• DATA FOR THIS TASK
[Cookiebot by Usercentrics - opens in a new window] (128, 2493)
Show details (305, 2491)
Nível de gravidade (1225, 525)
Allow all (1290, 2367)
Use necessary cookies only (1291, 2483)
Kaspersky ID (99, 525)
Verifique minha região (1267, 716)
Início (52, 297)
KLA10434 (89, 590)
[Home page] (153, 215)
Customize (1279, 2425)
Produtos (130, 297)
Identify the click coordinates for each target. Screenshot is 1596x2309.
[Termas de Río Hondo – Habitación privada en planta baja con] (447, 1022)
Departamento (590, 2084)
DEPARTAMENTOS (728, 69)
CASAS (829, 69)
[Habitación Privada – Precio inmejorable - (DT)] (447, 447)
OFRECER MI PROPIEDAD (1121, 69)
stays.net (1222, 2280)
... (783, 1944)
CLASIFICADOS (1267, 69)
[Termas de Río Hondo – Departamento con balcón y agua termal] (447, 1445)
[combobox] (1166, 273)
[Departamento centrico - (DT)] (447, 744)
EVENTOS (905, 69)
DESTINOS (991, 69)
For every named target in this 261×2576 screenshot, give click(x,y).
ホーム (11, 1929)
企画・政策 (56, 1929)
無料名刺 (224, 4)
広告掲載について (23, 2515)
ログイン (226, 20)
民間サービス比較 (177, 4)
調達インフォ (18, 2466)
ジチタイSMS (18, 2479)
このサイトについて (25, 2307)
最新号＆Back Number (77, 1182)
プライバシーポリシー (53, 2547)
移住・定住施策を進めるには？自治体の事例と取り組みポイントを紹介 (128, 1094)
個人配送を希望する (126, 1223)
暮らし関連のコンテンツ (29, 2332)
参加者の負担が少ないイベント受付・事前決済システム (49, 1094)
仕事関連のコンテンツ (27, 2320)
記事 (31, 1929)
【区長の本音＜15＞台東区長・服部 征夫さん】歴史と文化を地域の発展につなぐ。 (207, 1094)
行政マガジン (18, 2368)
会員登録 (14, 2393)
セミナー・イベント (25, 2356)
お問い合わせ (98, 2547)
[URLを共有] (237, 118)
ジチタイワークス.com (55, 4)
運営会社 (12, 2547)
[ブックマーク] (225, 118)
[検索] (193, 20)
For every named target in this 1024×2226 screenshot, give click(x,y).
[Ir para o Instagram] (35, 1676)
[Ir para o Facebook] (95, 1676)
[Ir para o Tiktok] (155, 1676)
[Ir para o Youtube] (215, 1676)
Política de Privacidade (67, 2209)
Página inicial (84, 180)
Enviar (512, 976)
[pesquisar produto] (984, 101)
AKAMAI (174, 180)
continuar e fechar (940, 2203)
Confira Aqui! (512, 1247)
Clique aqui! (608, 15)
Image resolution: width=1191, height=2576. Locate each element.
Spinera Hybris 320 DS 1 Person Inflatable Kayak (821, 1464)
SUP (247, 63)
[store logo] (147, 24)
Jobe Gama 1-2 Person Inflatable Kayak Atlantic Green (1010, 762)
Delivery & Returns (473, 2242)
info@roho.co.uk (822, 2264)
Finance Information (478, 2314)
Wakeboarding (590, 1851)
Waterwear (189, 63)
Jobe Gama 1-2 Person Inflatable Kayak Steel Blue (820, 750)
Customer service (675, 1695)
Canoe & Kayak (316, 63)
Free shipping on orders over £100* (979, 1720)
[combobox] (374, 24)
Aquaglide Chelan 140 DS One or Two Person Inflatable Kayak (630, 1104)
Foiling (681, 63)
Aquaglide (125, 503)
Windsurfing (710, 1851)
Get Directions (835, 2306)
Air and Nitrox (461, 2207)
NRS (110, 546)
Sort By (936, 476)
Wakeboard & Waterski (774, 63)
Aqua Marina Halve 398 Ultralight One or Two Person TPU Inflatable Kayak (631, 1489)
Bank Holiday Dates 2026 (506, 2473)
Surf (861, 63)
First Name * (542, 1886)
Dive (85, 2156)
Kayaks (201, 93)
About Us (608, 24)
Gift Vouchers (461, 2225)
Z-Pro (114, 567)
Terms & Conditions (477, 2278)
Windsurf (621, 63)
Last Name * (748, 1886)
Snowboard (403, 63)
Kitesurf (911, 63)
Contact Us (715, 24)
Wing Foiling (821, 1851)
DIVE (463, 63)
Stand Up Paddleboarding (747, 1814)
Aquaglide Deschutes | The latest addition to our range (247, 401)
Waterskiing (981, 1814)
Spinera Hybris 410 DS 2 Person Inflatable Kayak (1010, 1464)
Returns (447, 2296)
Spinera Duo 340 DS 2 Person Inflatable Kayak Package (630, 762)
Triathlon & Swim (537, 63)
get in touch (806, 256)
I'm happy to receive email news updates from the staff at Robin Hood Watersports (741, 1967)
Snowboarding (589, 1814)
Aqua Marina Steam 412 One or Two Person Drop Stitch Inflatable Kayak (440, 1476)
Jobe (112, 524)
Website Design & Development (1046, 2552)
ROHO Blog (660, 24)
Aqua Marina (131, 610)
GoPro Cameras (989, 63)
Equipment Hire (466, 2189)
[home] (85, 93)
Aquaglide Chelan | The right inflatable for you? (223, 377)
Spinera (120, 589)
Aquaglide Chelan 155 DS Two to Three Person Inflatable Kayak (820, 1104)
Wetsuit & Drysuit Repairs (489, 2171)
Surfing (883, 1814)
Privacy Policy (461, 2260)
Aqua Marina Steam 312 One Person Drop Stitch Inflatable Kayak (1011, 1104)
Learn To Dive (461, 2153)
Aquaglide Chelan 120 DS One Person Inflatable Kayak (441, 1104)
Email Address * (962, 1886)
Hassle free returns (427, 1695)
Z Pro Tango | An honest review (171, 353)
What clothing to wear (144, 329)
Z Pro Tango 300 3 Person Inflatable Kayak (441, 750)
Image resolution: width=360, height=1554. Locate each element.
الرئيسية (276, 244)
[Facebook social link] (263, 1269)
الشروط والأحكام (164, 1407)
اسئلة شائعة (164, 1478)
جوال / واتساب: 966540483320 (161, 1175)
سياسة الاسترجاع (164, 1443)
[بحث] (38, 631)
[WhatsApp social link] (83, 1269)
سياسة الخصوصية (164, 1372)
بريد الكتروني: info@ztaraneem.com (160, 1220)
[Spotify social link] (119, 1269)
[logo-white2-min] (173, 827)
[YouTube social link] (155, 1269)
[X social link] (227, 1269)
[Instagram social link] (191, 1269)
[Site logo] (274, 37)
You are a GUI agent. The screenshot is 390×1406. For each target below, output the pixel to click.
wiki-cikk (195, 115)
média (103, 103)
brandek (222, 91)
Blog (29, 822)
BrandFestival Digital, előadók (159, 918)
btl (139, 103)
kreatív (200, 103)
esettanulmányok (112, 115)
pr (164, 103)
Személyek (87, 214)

• WORK INSTRUCTIONS
Lines with "Spinera": return each one from the data above.

• OUTPUT FOR THIS TASK
Spinera Hybris 320 DS 1 Person Inflatable Kayak (821, 1464)
Spinera Hybris 410 DS 2 Person Inflatable Kayak (1010, 1464)
Spinera Duo 340 DS 2 Person Inflatable Kayak Package (630, 762)
Spinera (120, 589)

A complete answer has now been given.